New Delhi: The Modi government’s first large-scale bureaucratic reshuffle in its second term has spread anxiety among Indian Administrative Service (IAS) officers in the country — of the 33 joint secretaries that the government had appointed Monday, only seven are from the IAS.

“Never has the government appointed so few IAS officers as joint secretaries in the government,” said a senior IAS officer currently on central deputation. “It is unprecedented actually.”

The Modi government has been looking to dismantle the hegemony of the IAS in the higher echelons of the bureaucracy since its last term.

In its Monday appointments, the government has picked four Indian Revenue Service (IRS) officers, while the remaining 22 are from the Indian Audit and Accounts Service, Indian Railway Accounts Service, Indian Railway Service of Signal Engineers and Indian Statistical Services.


Also read: 20% fewer IAS officers on central deputation since 2014 although Modi govt wants more


Fewer IAS empanelments

The government’s apparent move to reduce the influence of the IAS in New Delhi’s power corridors isn’t confined just to appointments. The number of IAS officers being empanelled by the government is also at a record low.
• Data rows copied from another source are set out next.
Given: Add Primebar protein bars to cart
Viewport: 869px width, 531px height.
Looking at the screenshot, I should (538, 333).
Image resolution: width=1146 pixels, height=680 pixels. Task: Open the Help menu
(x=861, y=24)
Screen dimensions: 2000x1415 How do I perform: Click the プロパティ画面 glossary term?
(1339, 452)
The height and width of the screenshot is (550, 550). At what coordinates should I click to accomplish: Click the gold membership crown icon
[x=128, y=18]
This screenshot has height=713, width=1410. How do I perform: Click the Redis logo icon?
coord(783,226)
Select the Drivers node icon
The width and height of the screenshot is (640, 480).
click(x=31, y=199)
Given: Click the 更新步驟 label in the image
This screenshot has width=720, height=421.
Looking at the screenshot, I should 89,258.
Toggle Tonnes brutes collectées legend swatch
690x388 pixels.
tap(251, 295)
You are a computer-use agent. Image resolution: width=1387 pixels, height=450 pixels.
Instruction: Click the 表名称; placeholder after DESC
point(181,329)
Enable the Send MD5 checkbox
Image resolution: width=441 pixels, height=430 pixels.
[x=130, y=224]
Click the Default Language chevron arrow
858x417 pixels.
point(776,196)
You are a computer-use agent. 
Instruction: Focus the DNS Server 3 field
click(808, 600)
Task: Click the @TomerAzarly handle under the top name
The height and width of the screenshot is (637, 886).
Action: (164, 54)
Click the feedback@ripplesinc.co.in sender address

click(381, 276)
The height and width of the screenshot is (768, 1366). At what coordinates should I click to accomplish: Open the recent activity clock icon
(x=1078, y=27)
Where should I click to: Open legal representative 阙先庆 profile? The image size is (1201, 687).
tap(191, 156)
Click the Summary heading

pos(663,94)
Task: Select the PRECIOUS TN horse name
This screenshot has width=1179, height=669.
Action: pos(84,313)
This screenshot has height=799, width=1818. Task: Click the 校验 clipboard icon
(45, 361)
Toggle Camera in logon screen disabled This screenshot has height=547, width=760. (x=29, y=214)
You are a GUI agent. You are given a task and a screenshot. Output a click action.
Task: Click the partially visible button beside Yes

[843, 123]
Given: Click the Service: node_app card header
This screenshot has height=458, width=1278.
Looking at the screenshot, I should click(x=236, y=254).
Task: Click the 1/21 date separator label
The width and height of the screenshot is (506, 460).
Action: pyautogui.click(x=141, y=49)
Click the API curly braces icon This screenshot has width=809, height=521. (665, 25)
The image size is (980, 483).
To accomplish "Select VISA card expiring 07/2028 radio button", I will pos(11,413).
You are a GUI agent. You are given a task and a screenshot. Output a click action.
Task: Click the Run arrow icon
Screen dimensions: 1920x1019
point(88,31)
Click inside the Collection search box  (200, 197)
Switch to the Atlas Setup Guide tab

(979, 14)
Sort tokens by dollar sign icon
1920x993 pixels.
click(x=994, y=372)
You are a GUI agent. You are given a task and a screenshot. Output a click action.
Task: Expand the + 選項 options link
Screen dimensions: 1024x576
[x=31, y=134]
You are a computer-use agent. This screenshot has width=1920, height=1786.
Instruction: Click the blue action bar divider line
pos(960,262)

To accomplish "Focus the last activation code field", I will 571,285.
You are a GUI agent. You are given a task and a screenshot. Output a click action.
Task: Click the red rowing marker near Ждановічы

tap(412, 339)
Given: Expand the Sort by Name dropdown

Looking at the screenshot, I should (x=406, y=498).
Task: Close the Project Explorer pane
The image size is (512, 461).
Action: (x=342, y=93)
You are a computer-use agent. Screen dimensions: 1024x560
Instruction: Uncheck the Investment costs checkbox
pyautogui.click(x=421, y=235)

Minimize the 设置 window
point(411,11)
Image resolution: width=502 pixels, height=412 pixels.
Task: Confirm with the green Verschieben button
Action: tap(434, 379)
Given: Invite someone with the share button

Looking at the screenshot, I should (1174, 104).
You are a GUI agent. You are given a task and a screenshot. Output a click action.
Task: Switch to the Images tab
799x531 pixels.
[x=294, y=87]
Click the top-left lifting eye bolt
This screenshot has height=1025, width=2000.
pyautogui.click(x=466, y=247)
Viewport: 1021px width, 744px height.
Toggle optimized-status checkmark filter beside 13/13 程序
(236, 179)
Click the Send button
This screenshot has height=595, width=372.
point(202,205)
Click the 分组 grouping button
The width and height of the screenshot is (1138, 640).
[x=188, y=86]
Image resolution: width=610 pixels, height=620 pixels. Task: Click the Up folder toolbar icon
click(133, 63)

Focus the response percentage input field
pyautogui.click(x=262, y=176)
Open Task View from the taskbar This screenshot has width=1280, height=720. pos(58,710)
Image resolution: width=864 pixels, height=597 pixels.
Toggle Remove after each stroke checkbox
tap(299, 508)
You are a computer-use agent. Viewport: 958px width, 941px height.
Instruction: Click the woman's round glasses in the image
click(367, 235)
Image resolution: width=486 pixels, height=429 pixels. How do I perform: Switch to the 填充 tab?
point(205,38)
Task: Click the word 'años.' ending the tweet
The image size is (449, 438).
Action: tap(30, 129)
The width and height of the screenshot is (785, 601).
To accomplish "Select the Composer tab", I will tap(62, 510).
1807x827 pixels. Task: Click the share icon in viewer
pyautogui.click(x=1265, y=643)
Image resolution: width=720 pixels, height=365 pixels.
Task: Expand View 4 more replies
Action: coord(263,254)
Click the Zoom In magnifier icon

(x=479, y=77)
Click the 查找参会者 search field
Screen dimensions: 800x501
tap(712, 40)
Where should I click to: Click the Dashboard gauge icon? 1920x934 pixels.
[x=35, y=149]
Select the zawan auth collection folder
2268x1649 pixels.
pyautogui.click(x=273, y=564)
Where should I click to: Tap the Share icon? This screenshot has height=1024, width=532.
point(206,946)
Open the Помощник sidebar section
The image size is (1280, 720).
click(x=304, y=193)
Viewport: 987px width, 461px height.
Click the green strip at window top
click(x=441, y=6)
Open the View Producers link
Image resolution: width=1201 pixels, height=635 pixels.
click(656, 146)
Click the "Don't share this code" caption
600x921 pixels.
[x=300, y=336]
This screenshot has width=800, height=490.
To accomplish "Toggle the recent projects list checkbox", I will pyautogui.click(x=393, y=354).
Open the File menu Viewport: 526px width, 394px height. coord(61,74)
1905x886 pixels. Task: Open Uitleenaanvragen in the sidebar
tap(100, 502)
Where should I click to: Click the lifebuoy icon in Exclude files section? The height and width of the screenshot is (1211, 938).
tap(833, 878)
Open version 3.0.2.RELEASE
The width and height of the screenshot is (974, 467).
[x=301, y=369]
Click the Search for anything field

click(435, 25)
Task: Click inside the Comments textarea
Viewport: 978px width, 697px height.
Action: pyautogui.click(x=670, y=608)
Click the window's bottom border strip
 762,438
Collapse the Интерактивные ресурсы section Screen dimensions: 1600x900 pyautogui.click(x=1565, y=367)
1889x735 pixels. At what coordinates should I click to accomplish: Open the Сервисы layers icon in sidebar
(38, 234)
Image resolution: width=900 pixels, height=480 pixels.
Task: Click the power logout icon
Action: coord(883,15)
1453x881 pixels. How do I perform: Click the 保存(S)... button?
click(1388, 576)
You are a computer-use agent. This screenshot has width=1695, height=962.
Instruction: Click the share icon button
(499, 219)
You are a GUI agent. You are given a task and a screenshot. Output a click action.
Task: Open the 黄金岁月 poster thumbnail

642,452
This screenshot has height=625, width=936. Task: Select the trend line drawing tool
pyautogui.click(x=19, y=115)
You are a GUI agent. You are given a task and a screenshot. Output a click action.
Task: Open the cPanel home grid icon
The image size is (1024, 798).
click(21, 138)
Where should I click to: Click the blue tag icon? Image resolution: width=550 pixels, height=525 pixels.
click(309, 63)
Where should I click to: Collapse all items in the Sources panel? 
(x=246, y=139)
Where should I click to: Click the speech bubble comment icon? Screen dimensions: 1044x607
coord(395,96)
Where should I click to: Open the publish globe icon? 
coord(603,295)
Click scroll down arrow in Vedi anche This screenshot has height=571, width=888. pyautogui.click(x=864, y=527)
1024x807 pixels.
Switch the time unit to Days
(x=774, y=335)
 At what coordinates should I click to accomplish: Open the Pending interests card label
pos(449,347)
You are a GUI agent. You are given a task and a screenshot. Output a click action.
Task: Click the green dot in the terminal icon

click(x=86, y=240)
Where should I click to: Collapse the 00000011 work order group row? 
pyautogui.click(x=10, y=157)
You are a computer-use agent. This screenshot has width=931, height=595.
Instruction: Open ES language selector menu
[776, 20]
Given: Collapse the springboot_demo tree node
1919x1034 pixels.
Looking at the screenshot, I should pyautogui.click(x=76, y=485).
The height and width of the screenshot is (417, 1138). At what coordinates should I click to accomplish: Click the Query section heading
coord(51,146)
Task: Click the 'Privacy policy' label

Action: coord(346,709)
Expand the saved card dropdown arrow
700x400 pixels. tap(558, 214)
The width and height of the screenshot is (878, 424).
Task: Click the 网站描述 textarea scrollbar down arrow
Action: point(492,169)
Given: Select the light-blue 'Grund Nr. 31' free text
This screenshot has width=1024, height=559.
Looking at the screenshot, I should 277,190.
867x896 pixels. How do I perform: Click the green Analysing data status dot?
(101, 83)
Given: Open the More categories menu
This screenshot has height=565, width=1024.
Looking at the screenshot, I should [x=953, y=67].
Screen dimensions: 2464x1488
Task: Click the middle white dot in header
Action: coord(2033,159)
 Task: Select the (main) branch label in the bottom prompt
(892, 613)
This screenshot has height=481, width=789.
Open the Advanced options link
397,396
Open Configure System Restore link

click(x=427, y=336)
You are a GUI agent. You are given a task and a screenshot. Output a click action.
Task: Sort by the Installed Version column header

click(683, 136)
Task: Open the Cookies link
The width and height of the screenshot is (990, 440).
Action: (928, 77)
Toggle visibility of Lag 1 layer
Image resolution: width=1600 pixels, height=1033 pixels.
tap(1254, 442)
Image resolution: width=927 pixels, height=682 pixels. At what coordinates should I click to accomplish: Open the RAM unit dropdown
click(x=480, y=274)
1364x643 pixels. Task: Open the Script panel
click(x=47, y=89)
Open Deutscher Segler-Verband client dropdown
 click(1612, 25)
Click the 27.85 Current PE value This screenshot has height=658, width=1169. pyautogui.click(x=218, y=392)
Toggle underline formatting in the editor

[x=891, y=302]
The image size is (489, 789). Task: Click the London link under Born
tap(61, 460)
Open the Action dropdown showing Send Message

Empanelment is the process of qualifying officers for positions in the Central government, from which some are eventually selected as joint secretaries, additional secretaries and secretaries among others.

Since retaining power, the Modi government has empanelled 57 officers for the position of joint secretaries. Only one of these officers is from the IAS.

The government has, instead, empanelled 26 officers from the Indian Railway Service, eight from the Indian Economic Service and seven from the Indian Audit and Accounts Service among others.

“See, it is very rare that the government appoints so few joint secretaries, but the truth is that even the number of IAS empanelments has been coming down for a host of reasons since the last few years,” said another IAS officer from Punjab. “So when the IAS pool is shrinking, the appointments will obviously shrink too.”

‘A way to reduce IAS numbers’

IAS officers, already anxious over the government’s lateral entry scheme, are viewing this new development as a way to reduce their numbers at the Centre.

“This is obviously a way to ensure that IAS numbers come down at the Centre,” said the first IAS officer. “One way was lateral entry, this is another.”

Earlier this month, the government wrote to all state governments asking them to send IAS officers in greater numbers on deputation — a move which is now being seen as pointless in the backdrop of the recent appointments.

“If you’re asking state governments to send more IAS officers, then why aren’t you appointing more from the pool you already have?” asked the officer. “Surely, you have more than seven empanelled IAS officers… This is a whitewash.”

A DoPT official, however, said the two developments are unrelated. “The government has been constantly pushing more IAS officers to come on deputation since their numbers have been falling,” the official said. “Also, the government is facing a shortage at the director and deputy secretary level… It’s in that context that states were asked to send more officers.”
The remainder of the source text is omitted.